▸ Your assignment: Starting at the line that contains "Task: Click the info icon on Show Summary", transcribe every remaining line of the data below exactly, and omit all pictures.

▸ Data records:
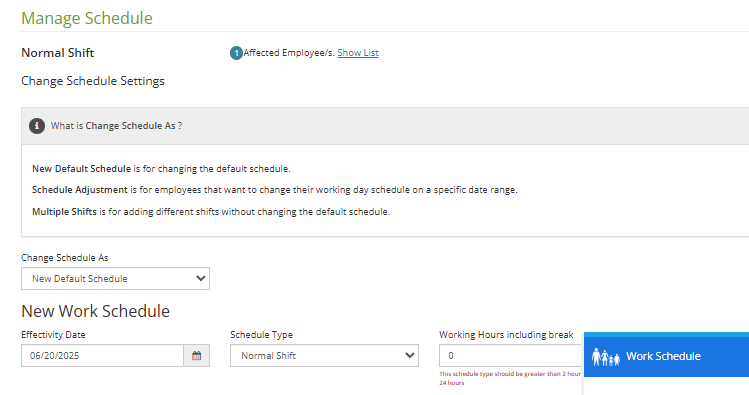Click the Normal Shift schedule name label
The width and height of the screenshot is (749, 395).
coord(58,53)
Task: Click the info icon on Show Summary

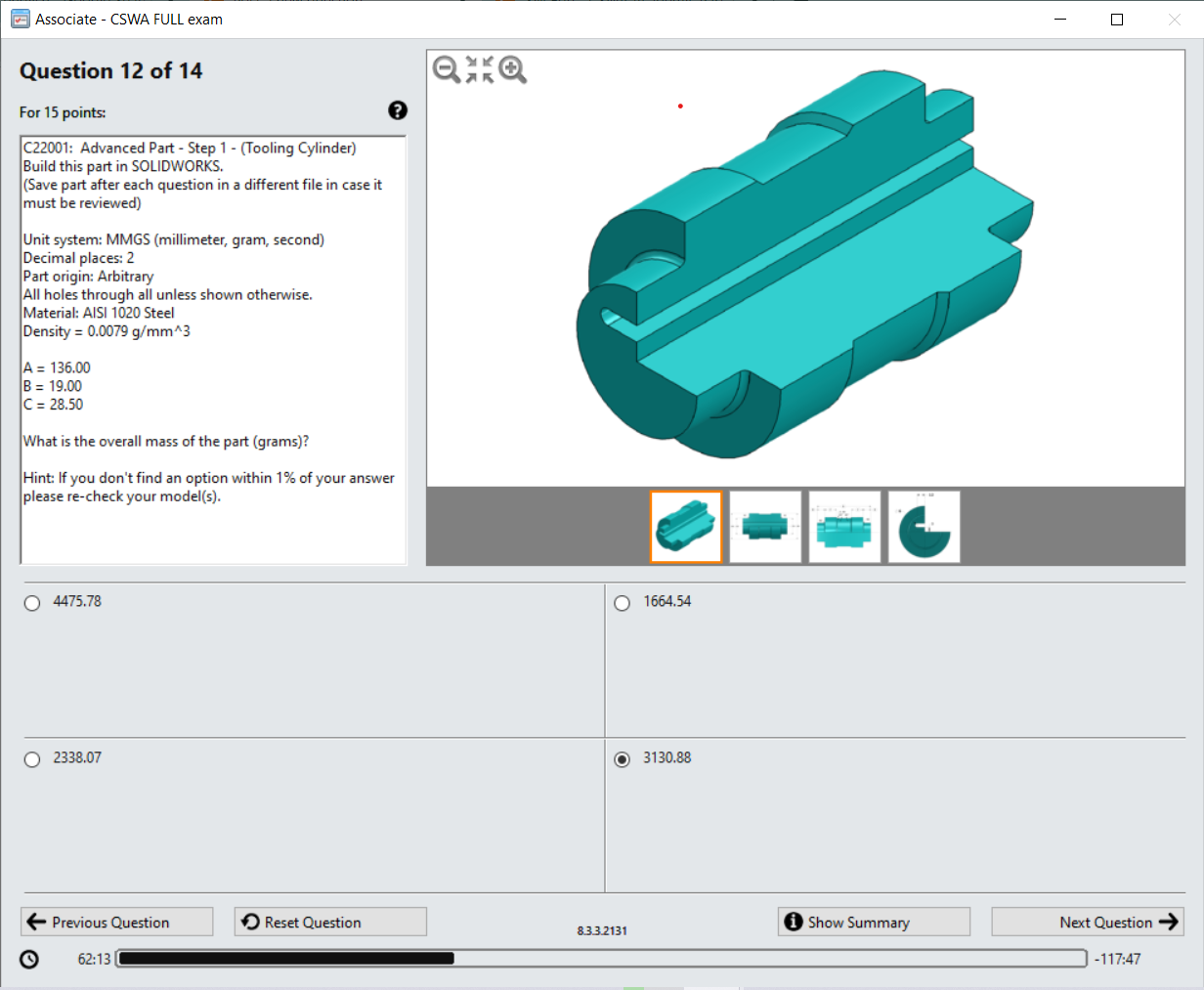Action: pos(793,921)
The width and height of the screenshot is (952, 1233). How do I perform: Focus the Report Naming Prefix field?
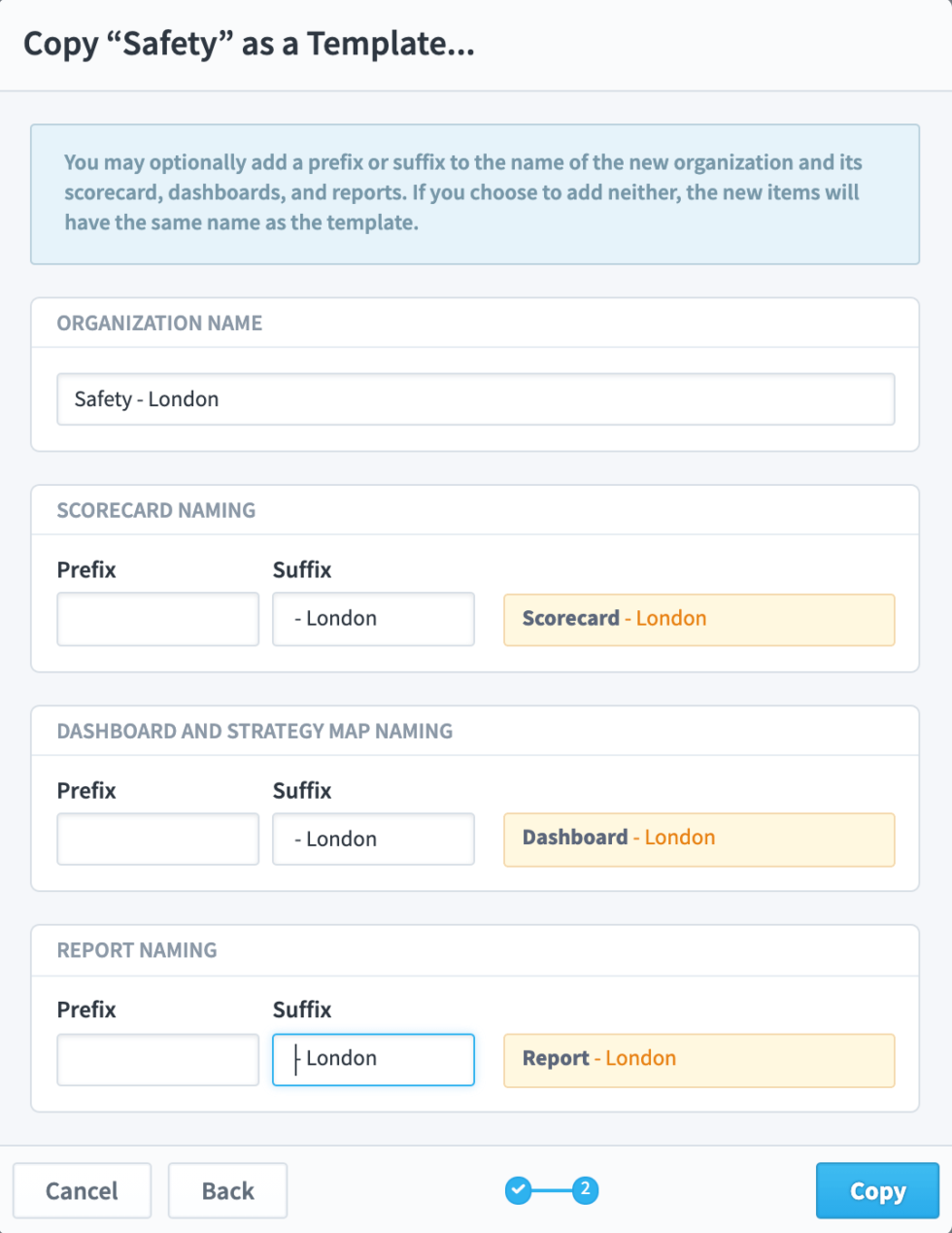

▸ Task result:
Task: Click the info icon on Show Summary

Action: pos(793,921)
The width and height of the screenshot is (952, 1233). How do I perform: Focus the Report Naming Prefix field?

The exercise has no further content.